(Records contained in a dataset)
★ ★ ★

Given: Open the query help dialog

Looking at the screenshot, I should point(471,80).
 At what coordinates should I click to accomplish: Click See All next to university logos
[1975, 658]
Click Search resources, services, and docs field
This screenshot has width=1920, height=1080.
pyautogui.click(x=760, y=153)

★ ★ ★

§ **WORK REQUIRED**
Make an exact copy of every line in the data.

§ **RESPONSE TO THIS EXERCISE**
Given: Open the query help dialog

Looking at the screenshot, I should point(471,80).
 At what coordinates should I click to accomplish: Click See All next to university logos
[1975, 658]
Click Search resources, services, and docs field
This screenshot has width=1920, height=1080.
pyautogui.click(x=760, y=153)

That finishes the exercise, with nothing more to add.